# Dataset records:
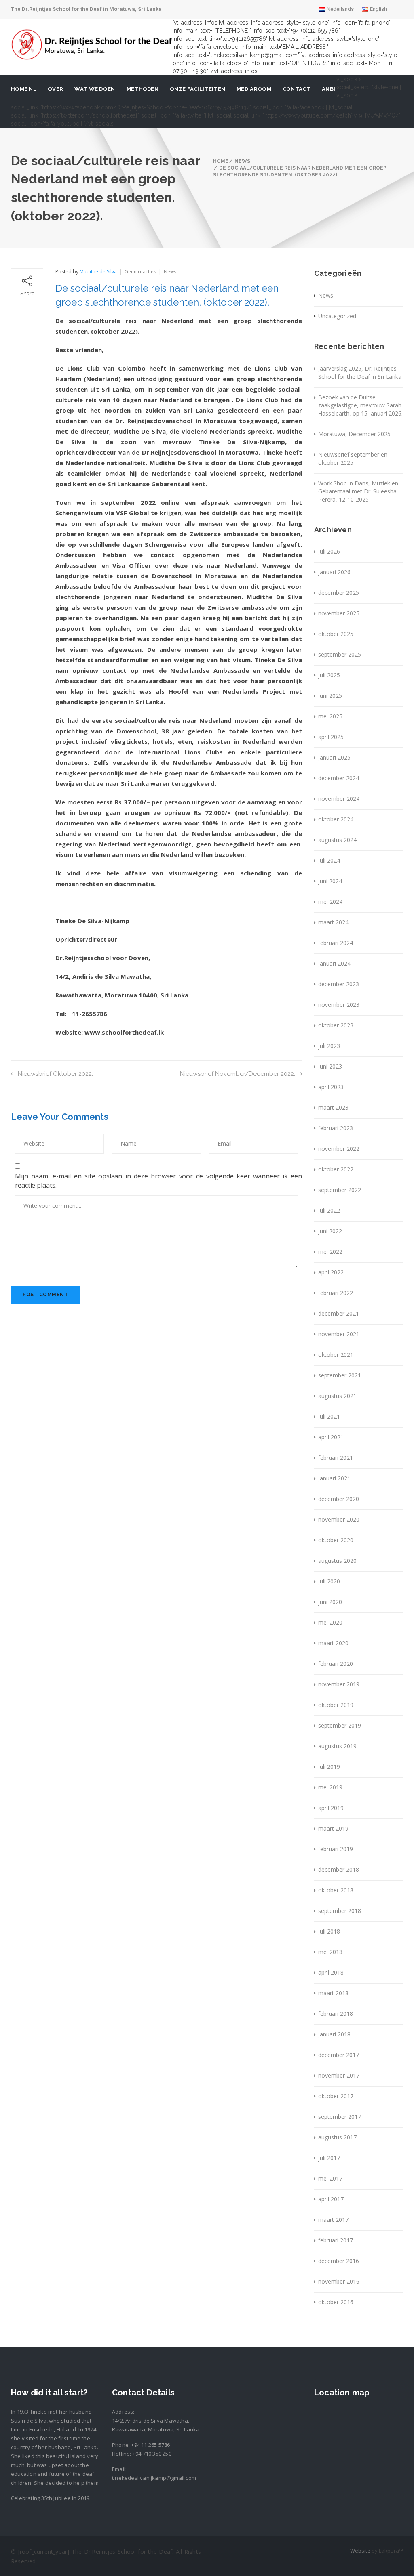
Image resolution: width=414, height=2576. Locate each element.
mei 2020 (330, 1622)
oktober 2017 (335, 2096)
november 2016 (338, 2281)
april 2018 (331, 1972)
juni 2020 (330, 1602)
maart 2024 (333, 922)
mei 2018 (330, 1952)
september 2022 (339, 1190)
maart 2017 (333, 2219)
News (170, 271)
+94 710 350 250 (152, 2453)
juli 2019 (329, 1766)
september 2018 (339, 1911)
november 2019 (338, 1684)
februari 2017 (335, 2240)
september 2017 (339, 2116)
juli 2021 (329, 1416)
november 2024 (338, 798)
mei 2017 (330, 2178)
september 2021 (339, 1375)
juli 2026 (329, 551)
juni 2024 (330, 881)
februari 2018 (335, 2014)
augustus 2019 (337, 1746)
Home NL (23, 89)
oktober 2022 (335, 1169)
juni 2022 (330, 1231)
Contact (296, 89)
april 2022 (331, 1272)
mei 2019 (330, 1787)
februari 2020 (335, 1663)
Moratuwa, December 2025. (355, 434)
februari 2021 (335, 1457)
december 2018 (338, 1869)
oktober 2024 (335, 819)
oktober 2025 (335, 634)
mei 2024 (330, 901)
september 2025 (339, 654)
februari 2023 (335, 1128)
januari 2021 (334, 1478)
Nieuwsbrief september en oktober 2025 (352, 458)
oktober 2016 (335, 2302)
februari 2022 (335, 1293)
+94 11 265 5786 (150, 2444)
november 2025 (338, 613)
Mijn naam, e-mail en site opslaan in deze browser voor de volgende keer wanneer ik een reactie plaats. (158, 1180)
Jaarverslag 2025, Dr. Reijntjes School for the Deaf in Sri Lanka (359, 372)
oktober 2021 (335, 1354)
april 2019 (331, 1808)
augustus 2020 (337, 1560)
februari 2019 (335, 1849)
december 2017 (338, 2055)
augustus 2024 (337, 840)
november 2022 (338, 1149)
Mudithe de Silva (98, 271)
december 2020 (338, 1499)
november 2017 (338, 2075)
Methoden (142, 89)
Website (360, 2550)
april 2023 (331, 1087)
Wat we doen (94, 89)
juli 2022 (329, 1210)
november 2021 (338, 1334)
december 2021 (338, 1313)
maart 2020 (333, 1643)
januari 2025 (334, 757)
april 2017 (331, 2199)
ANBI (328, 89)
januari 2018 (334, 2034)
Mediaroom (254, 89)
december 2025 (338, 592)
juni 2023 (330, 1066)
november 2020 (338, 1519)
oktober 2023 (335, 1025)
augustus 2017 (337, 2137)
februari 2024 (335, 943)
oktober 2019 (335, 1705)
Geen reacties (140, 271)
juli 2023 (329, 1046)
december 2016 (338, 2261)
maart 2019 (333, 1828)
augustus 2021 (337, 1396)
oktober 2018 (335, 1890)
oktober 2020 (335, 1540)
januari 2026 (334, 572)
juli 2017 (329, 2158)
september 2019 (339, 1725)
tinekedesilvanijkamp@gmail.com (154, 2478)
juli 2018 (329, 1931)
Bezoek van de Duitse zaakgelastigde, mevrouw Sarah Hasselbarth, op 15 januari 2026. (360, 405)
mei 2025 (330, 716)
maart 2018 (333, 1993)
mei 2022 (330, 1251)
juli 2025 (329, 675)
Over (55, 89)
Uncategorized (337, 316)
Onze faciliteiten (197, 89)
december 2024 (338, 778)
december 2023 (338, 984)
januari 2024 (334, 963)
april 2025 (331, 737)
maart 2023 (333, 1107)
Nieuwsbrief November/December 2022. (237, 1073)
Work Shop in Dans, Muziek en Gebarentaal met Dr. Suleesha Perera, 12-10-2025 (358, 491)
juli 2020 (329, 1581)
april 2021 (331, 1437)
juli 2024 (329, 860)
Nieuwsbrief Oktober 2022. (55, 1073)
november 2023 (338, 1004)
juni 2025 (330, 695)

# Task:
Without any of the pictures, set the entries down again exactly as written.

# Problem solution:
Image resolution: width=414, height=2576. Locate each element.
mei 2020 (330, 1622)
oktober 2017 (335, 2096)
november 2016 (338, 2281)
april 2018 (331, 1972)
juni 2020 (330, 1602)
maart 2024 (333, 922)
mei 2018 (330, 1952)
september 2022 (339, 1190)
maart 2017 (333, 2219)
News (170, 271)
+94 710 350 250 (152, 2453)
juli 2019 (329, 1766)
september 2018 (339, 1911)
november 2019 (338, 1684)
februari 2017 (335, 2240)
september 2017 (339, 2116)
juli 2021 (329, 1416)
november 2024 (338, 798)
mei 2017 (330, 2178)
september 2021 (339, 1375)
juli 2026 (329, 551)
juni 2024 (330, 881)
februari 2018 (335, 2014)
augustus 2019 (337, 1746)
Home NL (23, 89)
oktober 2022 (335, 1169)
juni 2022 (330, 1231)
Contact (296, 89)
april 2022 (331, 1272)
mei 2019 (330, 1787)
februari 2020 (335, 1663)
Moratuwa, December 2025. (355, 434)
februari 2021 (335, 1457)
december 2018 (338, 1869)
oktober 2024 (335, 819)
oktober 2025 (335, 634)
mei 2024 (330, 901)
september 2025 (339, 654)
februari 2023 (335, 1128)
januari 2021 (334, 1478)
Nieuwsbrief september en oktober 2025 (352, 458)
oktober 2016 (335, 2302)
februari 2022 (335, 1293)
+94 11 265 5786 (150, 2444)
november 2025 (338, 613)
Mijn naam, e-mail en site opslaan in deze browser voor de volgende keer wanneer ik een reactie plaats. (158, 1180)
Jaarverslag 2025, Dr. Reijntjes School for the Deaf in Sri Lanka (359, 372)
oktober 2021 (335, 1354)
april 2019 (331, 1808)
augustus 2020 (337, 1560)
februari 2019 (335, 1849)
december 2017 (338, 2055)
augustus 2024 (337, 840)
november 2022 (338, 1149)
Mudithe de Silva (98, 271)
december 2020 (338, 1499)
november 2017 (338, 2075)
Methoden (142, 89)
Website (360, 2550)
april 2023 (331, 1087)
Wat we doen (94, 89)
juli 2022 (329, 1210)
november 2021 (338, 1334)
december 2021 (338, 1313)
maart 2020 (333, 1643)
januari 2025 (334, 757)
april 2017 (331, 2199)
ANBI (328, 89)
januari 2018 (334, 2034)
Mediaroom (254, 89)
december 2025 (338, 592)
juni 2023 (330, 1066)
november 2020 (338, 1519)
oktober 2023 (335, 1025)
augustus 2017 (337, 2137)
februari 2024 (335, 943)
oktober 2019 (335, 1705)
Geen reacties (140, 271)
juli 2023 (329, 1046)
december 2016 (338, 2261)
maart 2019 (333, 1828)
augustus 2021 (337, 1396)
oktober 2018 (335, 1890)
oktober 2020 (335, 1540)
januari 2026 (334, 572)
juli 2017 (329, 2158)
september 2019 (339, 1725)
tinekedesilvanijkamp@gmail.com (154, 2478)
juli 2018 (329, 1931)
Bezoek van de Duitse zaakgelastigde, mevrouw Sarah Hasselbarth, op 15 januari 2026. (360, 405)
mei 2025 (330, 716)
maart 2018 (333, 1993)
mei 2022 (330, 1251)
juli 2025 (329, 675)
Over (55, 89)
Uncategorized (337, 316)
Onze faciliteiten (197, 89)
december 2024 (338, 778)
december 2023 (338, 984)
januari 2024 (334, 963)
april 2025 (331, 737)
maart 2023 (333, 1107)
Nieuwsbrief November/December 2022. (237, 1073)
Work Shop in Dans, Muziek en Gebarentaal met Dr. Suleesha Perera, 12-10-2025 (358, 491)
juli 2020 (329, 1581)
april 2021 (331, 1437)
juli 2024 (329, 860)
Nieuwsbrief Oktober 2022. (55, 1073)
november 2023 (338, 1004)
juni 2025 (330, 695)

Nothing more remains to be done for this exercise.